__Kurze Aufgabe 1__
Fasse die Passage über Filme zur Gewalt in Mexiko in zwei Sätzen zusammen.
__Kurze Aufgabe 2__
Schreibe die Passage über Filme zur Gewalt in Mexiko im Anschluss an ihren letzten Satz weiter.

__Ausgewählte Passage__
——
Filme, die sich mit der Gewalt in Mexiko auseinandersetzen, scheinen mittlerweile zum festen Programm der Berlinale zu gehören: sei es der Spielfilm Robe de Gems von Natalia López Gallardo über drei Frauenschicksale vor dem Hintergrund des Drogenkrieges im Wettbewerb des letzten Festivaljahrgangs, oder die Dokumentationen Tempestad (2017, Regie: Tatiana Huezo), Narco Cultura (2013, Regie: Shaul Schwarz) oder La libertad del diablo (2017, Regie: Everardo González). David Zonana reiht sich mit seinem zweiten Spielfilm Heroico zum einen in diese Abfolge ein, fügt aber mit seinem Zugang zum Thema auch etwas Neues hinzu.
——
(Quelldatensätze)

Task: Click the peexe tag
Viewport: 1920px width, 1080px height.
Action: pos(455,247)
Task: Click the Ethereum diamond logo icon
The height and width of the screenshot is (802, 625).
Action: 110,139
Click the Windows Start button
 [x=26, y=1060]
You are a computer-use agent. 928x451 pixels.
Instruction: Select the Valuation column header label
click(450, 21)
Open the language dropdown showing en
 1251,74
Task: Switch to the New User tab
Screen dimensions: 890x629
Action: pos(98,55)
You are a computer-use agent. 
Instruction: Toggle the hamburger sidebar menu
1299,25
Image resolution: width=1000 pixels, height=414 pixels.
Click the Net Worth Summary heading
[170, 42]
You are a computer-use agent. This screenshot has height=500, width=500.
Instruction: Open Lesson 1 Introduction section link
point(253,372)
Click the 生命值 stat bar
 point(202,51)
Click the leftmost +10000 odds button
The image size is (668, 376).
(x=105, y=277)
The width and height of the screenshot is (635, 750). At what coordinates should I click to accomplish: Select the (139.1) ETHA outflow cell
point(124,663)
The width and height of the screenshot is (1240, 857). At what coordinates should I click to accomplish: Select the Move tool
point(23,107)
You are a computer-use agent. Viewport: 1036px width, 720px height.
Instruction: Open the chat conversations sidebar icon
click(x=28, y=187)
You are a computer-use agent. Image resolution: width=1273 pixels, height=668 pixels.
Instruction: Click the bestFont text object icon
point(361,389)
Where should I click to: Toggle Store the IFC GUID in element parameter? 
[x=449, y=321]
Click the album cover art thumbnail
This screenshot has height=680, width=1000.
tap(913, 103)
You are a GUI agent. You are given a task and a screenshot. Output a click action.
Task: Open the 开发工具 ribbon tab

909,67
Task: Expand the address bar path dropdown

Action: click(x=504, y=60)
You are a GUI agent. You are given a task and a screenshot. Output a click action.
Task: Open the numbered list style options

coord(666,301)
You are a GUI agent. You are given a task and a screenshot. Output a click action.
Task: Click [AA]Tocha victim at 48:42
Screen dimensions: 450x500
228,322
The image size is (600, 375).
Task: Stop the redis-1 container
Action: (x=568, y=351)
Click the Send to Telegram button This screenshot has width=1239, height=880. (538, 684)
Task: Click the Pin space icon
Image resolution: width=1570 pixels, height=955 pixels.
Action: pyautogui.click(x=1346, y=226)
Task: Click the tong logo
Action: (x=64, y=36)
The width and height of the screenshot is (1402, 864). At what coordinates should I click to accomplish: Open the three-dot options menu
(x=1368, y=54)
——
__Antwort 1__
Filme über die Gewalt in Mexiko scheinen inzwischen fest zum Programm der Berlinale zu gehören, etwa der Spielfilm Robe de Gems im Wettbewerb des letzten Festivaljahrgangs oder die Dokumentationen Tempestad, Narco Cultura und La libertad del diablo. David Zonana reiht sich mit seinem zweiten Spielfilm Heroico in diese Abfolge ein, fügt mit seinem Zugang zum Thema aber auch etwas Neues hinzu.

__Antwort 2__
Der Film beginnt mit der Musterung des aus der indigenen Volksgruppe der Nahua stammenden Kadetten Luis Núñez, gespielt von Santiago Sandoval Carbajal, für die nationale Militärakademie Mexikos, dem Heroico Colegio Militar. Bereits die Befragung zu seiner sexuellen Orientierung und Missbrauchserfahrungen wie auch die medizinische Untersuchung als Teil dieses Prozesses zeigen die Entmenschlichung auf, die über die Länge des Films weiter vorangetrieben wird. Die Motivation, diesen Karriereweg einzuschlagen, kommt nicht von ungefähr: Die mit dem Militärdienst einhergehende Krankenversicherung erlaubt es, die Behandlung der chronisch kranken Mutter zu finanzieren, die sonst für die Familie nicht zu bezahlen wäre. Zudem ist der Vater ebenfalls Soldat, hat seinem Sohn schon früh das Schießen beigebracht. Núñez folgt also auch der eigenen Familientradition.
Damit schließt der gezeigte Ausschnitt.